Operator Overloading- II


The following topics are covered in this section:


Binary Operator Overloading

In the case of a unary operator we generally use no arguments. In the case of a binary operator we need to use one argument.

// Overloading the binary + operator
#include <iostream.h>
class time
{private:
    int hours,minutes;
public:
time( )
{
        hours=0;
        minutes=0;
}
time(int x,int y)
{
        hours=x;
        minutes=y;
}
void display( )
{
        cout<<endl<<hours<<" hours and "<<minutes<<" minutes.";
}
time operator + (time);
};

time time::operator + (time z)
{int h = hours + z.hours;
int m = minutes + z.minutes;
while (m>=60)
{
    m = m-60;
    h = h+1;
}
return time(h,m);
}

int main( )
{time t1(2,40);
time t2(3,30);
time t3;
t3 = t1+t2;
t3.display( );
return 0;
}

Let's take a closer look at the program.
The values for hours and minutes of t1 and t2 objects are initialized using the constructor function.
The compiler then reads: t3 = t1 + t2;

Remember: You cannot simply add two objects and assume that the compiler will add up the corresponding member data.
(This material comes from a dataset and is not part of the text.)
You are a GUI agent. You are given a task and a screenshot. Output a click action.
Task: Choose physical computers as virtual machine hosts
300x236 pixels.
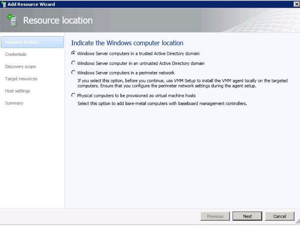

Objects are user-defined data types and the operators will operate only on in-built data types.

Thus to operate on user-defined data types, we overload the operator and tell the compiler as to what it should do. On seeing the two operands, the compiler knows that + is overloaded and so it goes to the definition of the operator function. But we have a problem.

+ works on two operands, t1 and t2. It would appear that we need to pass two values to the operator function so that it can add these two values. But the operator function has only one parameter. What does this mean? It means that only one of the values are passed (i.e. only one object is passed). So, out of the two (t1 and t2) how do we know which one is passed? And what about the other object?

The operand to the right of the operator is passed as an argument. Hence the values of hours and minutes of t2 are passed to the operator function. Let's take a look at the first two lines within the operator function.
    int h = hours + z.hours;
    int m = minutes + z.minutes;

First of all, you know that t2 is passed as an argument. Hence, z actually represents t2 in our case.

In the expression:

int h = hours + z.hours;

what does the hours stand for?
This hours is the value of t1's hours. t1 is on the left of the operator and it is not passed as argument. Hence hours and minutes refer to the member data of t1.

In technical terms: When an overloaded operator is invoked, the object on the left of the operator is the object of which the operator is a member and the object on the right must be provided as argument to the operator. Actually the object on the left of the operand is passed to the operator function (remember the ‘this’ pointer which is always present in member functions; we don’t specify it explicitly, it is like a hidden argument). The ‘this’ pointer is the reason that you don’t need to pass any arguments while overloading unary operators.


Is there anything that cannot be overloaded?

Well, almost all operators can be overloaded in C++. You can overload even the [], the comma operator, new, delete etc. But the following operators cannot be overloaded:

Beware: If an operator is a binary operator, then you cannot overload it or convert it into a unary operator.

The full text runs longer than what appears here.